Boulware v. Victor Automobile Mfg. Co.

Decision Date03 January 1911
Citation152 Mo. App. 567,134 S.W. 7
PartiesBOULWARE v. VICTOR AUTOMOBILE MFG. CO.
CourtMissouri Court of Appeals

Appeal from St. Louis Circuit Court; Chas. Claflin Allen, Judge.

Action by Robert M. Boulware against the Victor Automobile Manufacturing Company. There was a verdict for defendant, after which a motion for a new trial was granted, and defendant appeals. Transferred from St. Louis Court of Appeals. Affirmed.

Albert B. Chandler, for appellant. Chilton Atkinson and John M. Wood, for respondent.

COX, J.

This is an action to recover the purchase price paid by plaintiff to defendant for an automobile. Trial was had before a jury, and verdict returned in defendant's favor. The court then sustained a motion for a new trial filed by plaintiff, and from that action of the court defendant has appealed.

Plaintiff, in his motion for new trial, alleged 12 reasons why a new trial should be given, and the court in its order sustaining the motion recited that it would sustain it upon the first, third, fourth, fifth, eighth, ninth, tenth, eleventh, and twelfth grounds. Part of these grounds alleged that the jury had been influenced and prejudiced against the plaintiff by reason of the conduct of witness, J. F. Harrington, president of defendant company, by laughing, making gestures and grimaces while on the stand testifying as a witness, which belittled plaintiff in such a way that the jury were thereby prejudiced against him. The trial court must be allowed a very wide discretion in the matter of sustaining motions for new trial, and, when a motion for new trial is sustained upon some ground, the force and effect of which lies peculiarly within the knowledge of the trial court, his action in sustaining the motion will not be disturbed, provided it is a ground that, if found to be true, might well influence the action of the trial judge. In this case, whether or not the conduct of the president of defendant company while on the stand was of such a character as to captivate the jury and to lead them to discredit plaintiff's testimony was a matter peculiarly within the knowledge of the trial judge, and we assume that he was honest in holding that the plaintiff's case had been injured in such a way as to indicate that he had not had a fair trial, and his action in sustaining the motion for a new trial upon this ground must be affirmed.

Since the case is to be retried, it becomes important that the other questions urged in this court should receive attention.

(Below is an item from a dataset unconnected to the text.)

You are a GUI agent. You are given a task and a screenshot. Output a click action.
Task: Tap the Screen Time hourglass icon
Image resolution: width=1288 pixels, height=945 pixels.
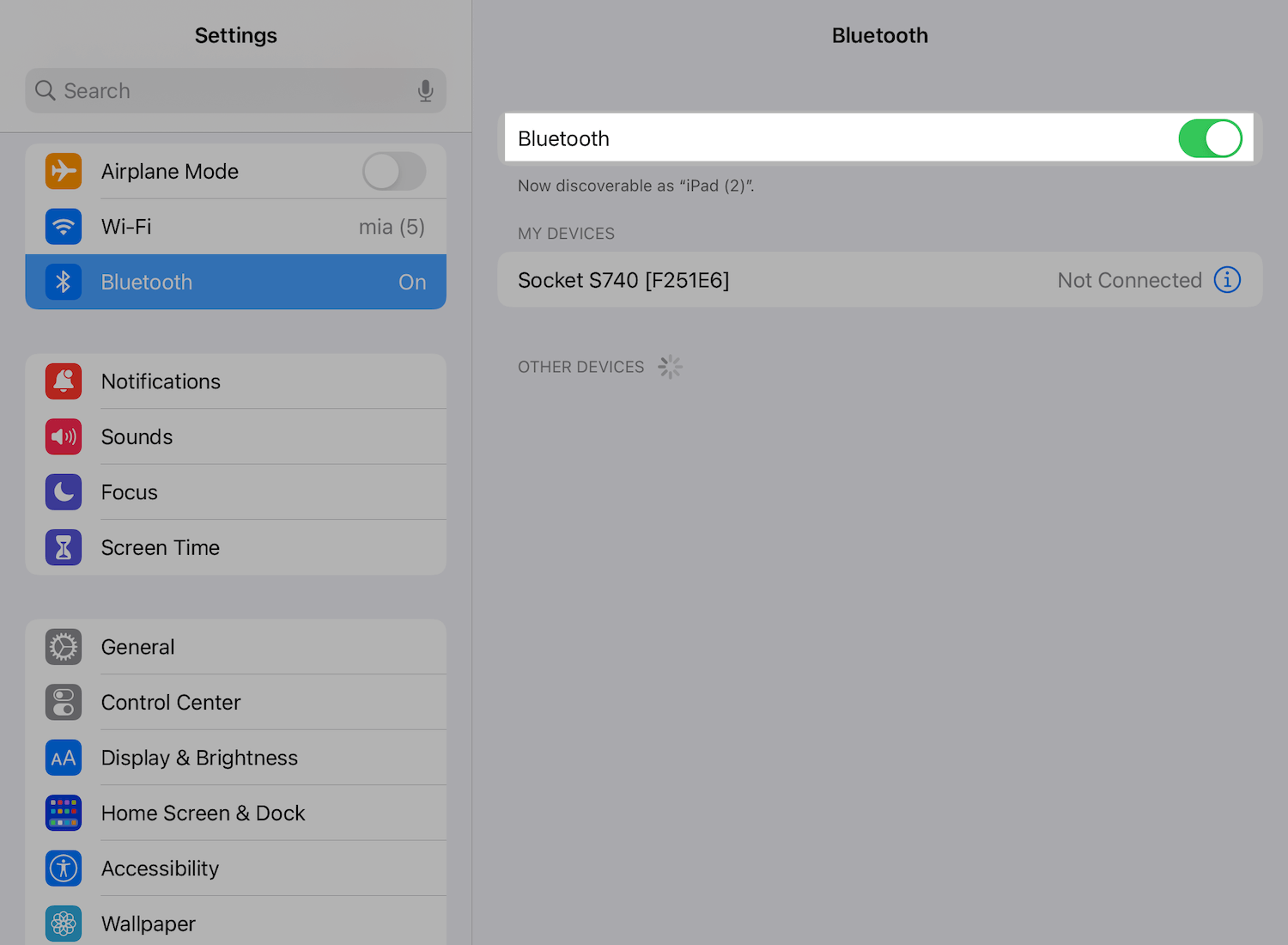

The controversy in this case upon its merits rests upon whether or not defendant made certain warranties at the time plaintiff ordered the automobile. The plaintiff in his petition alleges that on or about the 8th of April, 1909, defendant offered to build and construct for and deliver to plaintiff at the city of Canton, Mo., for the sum of $725 an automobile to be warranted by defendant to be of first-class material and workmanship, the engine and other machinery and other appliances to properly perform their functions, and the automobile to run readily without difficulty and satisfactorily to plaintiff over the roads (heretofore described by plaintiff to defendant) upon which plaintiff desired to run the car that he might purchase; that he relied upon this warranty and paid $250 of the purchase price at the time he gave the order for the machine, and paid the balance when it was delivered to him, and that the machine, after thorough trial, had wholly failed to comply with the warranty as made by the defendant ; that he had offered to return it, and had notified defendant that he had rescinded the contract. The evidence showed:

That plaintiff lived upon a farm some miles distant from Canton, Mo. That he went to St. Louis for the purpose of purchasing an automobile to use upon the roads between his home and the city of Canton. That he intended to purchase from another company, but they did not have the machine that he wanted, and that he then incidentally fell into the place of business of defendant, and after some considerable time spent in negotiations, during which time Mr. Harrington, the president of defendant company, explained to plaintiff the merits of the automobile manufactured by defendant, and took plaintiff in one of his machines for a ride out to Forest Park and back. That during this conversation plaintiff explained to Mr. Harrington that he wanted an automobile that would run upon the roads between his home and the city of Canton. That the road was crossed by some branches, and that there was sand in the road at these places, and that he wanted a machine that would run over these sandy places in the road without difficulty, and that Mr. Harrington assured him that the machine he was proposing to manufacture for him would run over those roads readily and to the satisfaction of plaintiff. That plaintiff relied upon this representation, and was induced by it to purchase the machine. That he did purchase it. That they agreed upon the price, and that there at the office of defendant in the city of St. Louis they presented to him and he signed an order for the machine. This order was as follows:

Orders are accepted subject to delay from strikes, labor troubles, or other unavoidable causes.